Friday, 24 August 2018

Shit Hipster Toddlers Say by Naomi Elana Zener



Lark Café was bustling, Brooklyn’s premier, hip, child-friendly nosherie for parents in the know. Double-wide strollers were parked out front. Fathers with babies of all ages strapped to their chests, sporting matching lumbersexual-approved flannel shirts—and babies’ wisps of hair styled with equal panache to that of their fathers’ beards—balanced their environmentally friendly, Brazilian roasts in one hand, holding in the other one of the newly-minted published works of the  neighbourhood’s auteurs-in-residence. Brooklyn was the Belle Epoque 2.0’s Paris. Chia had barely walked through the door of the resto, with her nanny in tow, when Jono had spotted her from the back playroom, where she was waiting for their drumming circle class to begin. Jono’s mommy was off getting a pesticide-free soy latte.

“Seriously?” Jono asked.

“Seriously,” Chia replied.

Jono, a sweet four-year old girl, named in honour of her parents’ favourite do-gooder, U2’s Bono—had she been born a boy, her name would’ve been Bono, but they felt that she would’ve been ridiculed—a girl named Bono?—was caught offguard by her friend, Chia’s, attire. Bedecked in red jeans and black patent leather Mary Jane’s, topped off with a t-shirt on which a giant, smiling, textured panda face was emblazoned, Chia looked as though she’d stepped out of the Carter’s catalogue.

“Did you fall out of bed this morning? Hit your head?”

Chia shook her head. “My parents took a mini-break to Woodstock. My grandma dressed me.”

Jono instinctively jumped up from the multi-coloured, Flor carpet tiles on which she’d been meditating, to embrace her shell-shocked friend. Chia knew that Jono’s outfit was mocking hers. Standing there clad in indigo-washed denim, a gender-neutral grey Appaman tee underneath a yellow BonTon cardi (purchased secondhand, of course), and a pair of Fiorentini + Baker boots,  Jono, with hers curly, blonde tendrils poking out of an alpaca-knit, zig-zag patterned slouchy beanie, made for her by one of her father’s author friend’s wife, screamed Brooklyn. Normally, Chia was too, but her grandma’s Midwestern flair for outlet mall kids’ clothes shopping prevailed in the absence of her non-GMO eating, Soda Stream drinking, bric a brac knick knack buying hipster parents: Jenny and Benny.

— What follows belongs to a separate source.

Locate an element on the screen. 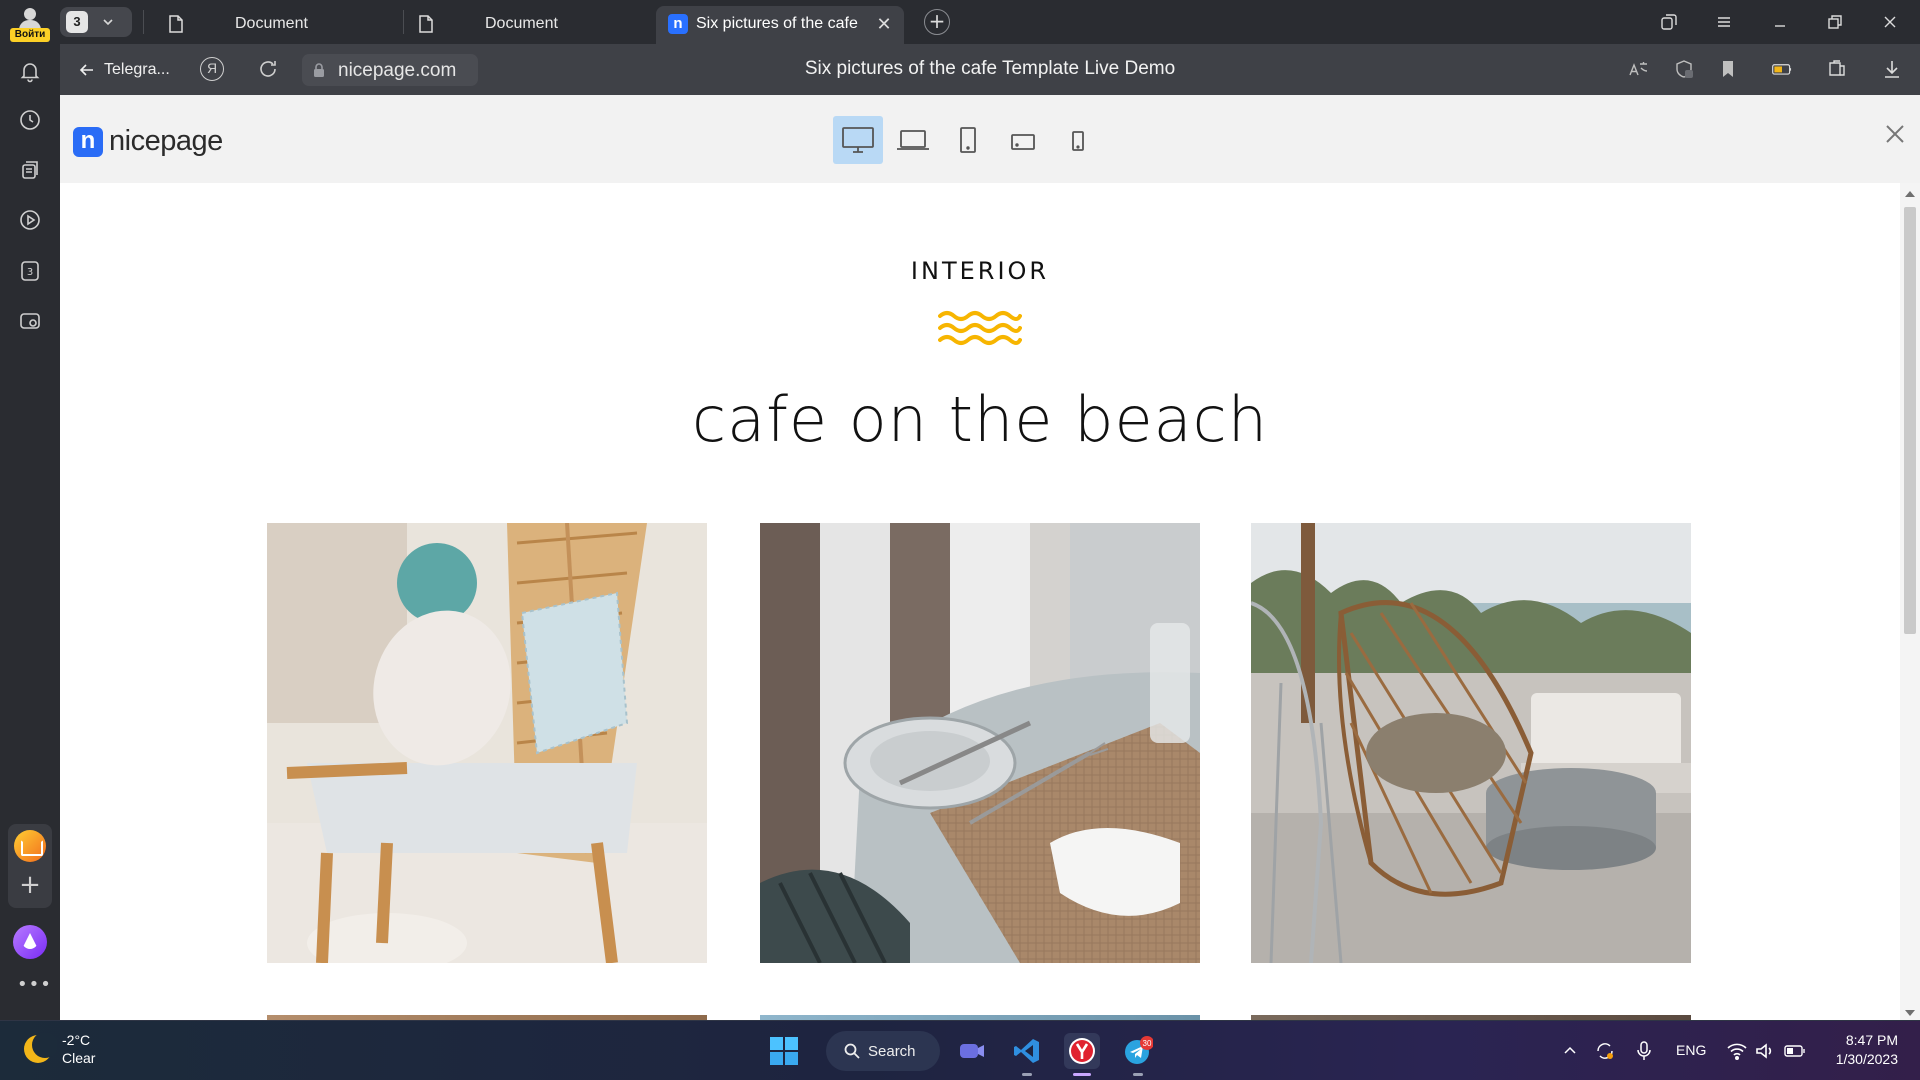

“I should’ve known. Your parents would never dress you in Hello Kitty. That’s so middle America. Chia ignored the dig. She loved her grandma and knew that her grandma had an eternal love for the Japanese girl who she’d always think of as a cat.

“I love your boots,” Chia offered, an olive branch to divert attention from her gran’s sartorial selection. “Are they new Frye boots?”

Jono shook her head. “They’re Fiorentini + Baker. They are the new Frye. You should tell your parents.”

Resume position on mats. Still early enough in the morning before drumming circle, so only two kids in the playroom.

“Where are you going after class?”

“It’s my shift at the food co-op. You?”

“My grandma’s taking me to knitting class.”

“What would you do if your grandma didn’t knit?”

“It’s the only thing she has in common with us anymore,” Chia replied.

“My mom is signing me up for ukulele lessons. Want to come?”

“I’m still doing guitar,” Jono advised. Her parents were adamant that Bono’s namesake be as adept at him on the strings.

“You should tell them that the ukulele is the new guitar.”

Jono shook her head. Never could she believe such words. She reached into her Skip Hop owl lunchbag-cum-purse and pulled out her thick black-rimmed, Peter Sellers-like spectacles. Placing them on her face in a ho-hum manner, she tilted her head trying to get Chia’s attention, which was clearly fixated on flagging down a waitress for a refill of her non-GMO, organic, microbrewed, carob “chocolate” milk. Unsuccessful in her attempts, Chia returned her gaze to her friend, in awe of the glasses occupying precious real estate on Jono’s face.


“Do you like them? Do you think they work for my face?”


“Since when do you wear glasses?”

Jono brushed a curly tendril from her forehead. “Oh, I don’t. They just complete the look, don’t you think?”

“Where did you get that idea?”

“Pinterest. My mama saw it on some knitting board for hipster moms. Something about “leaning into” being hip. She showed it to me before bed, after we’d read Ella.”

“Ella?”

“You don’t know Ella? Ella is the new Eloise! And to think, you live in Brooklyn.”

Chia was ashamed. She knew she should’ve known better.